(begin)

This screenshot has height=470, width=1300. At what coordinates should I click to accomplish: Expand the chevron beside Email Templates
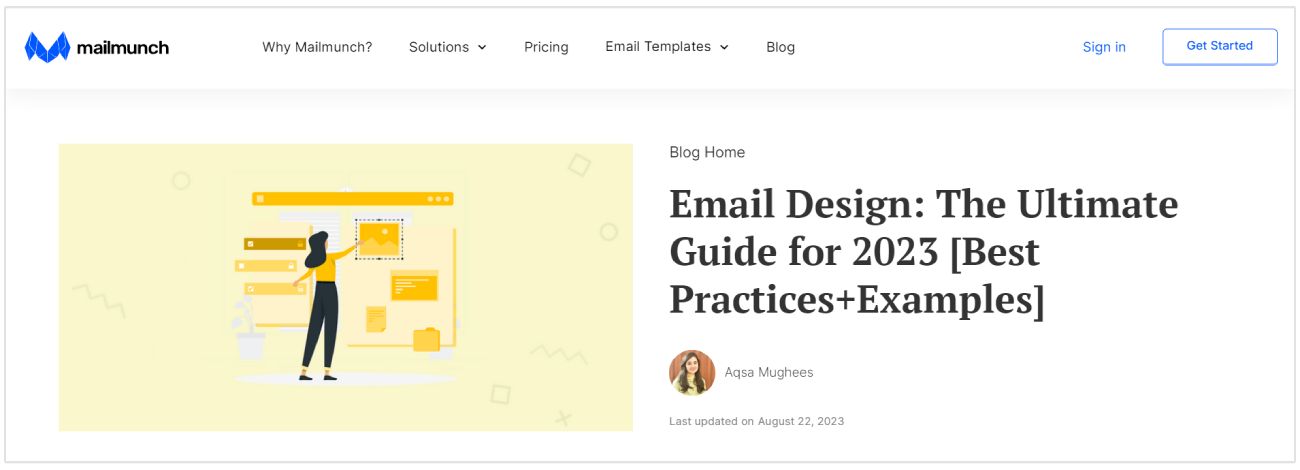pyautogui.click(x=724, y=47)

(end)
(begin)

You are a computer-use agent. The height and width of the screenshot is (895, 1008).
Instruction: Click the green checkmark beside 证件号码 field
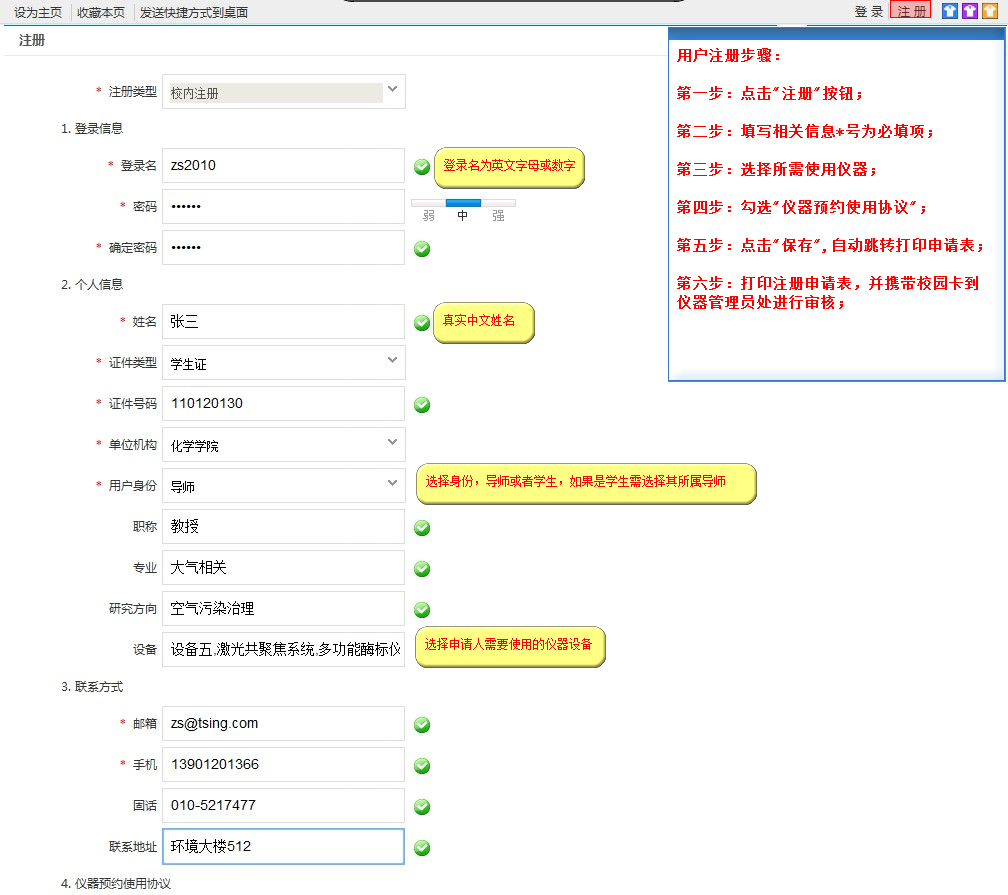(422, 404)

(end)

State how many lines of the material above contain the word "beside". Give only the number.

2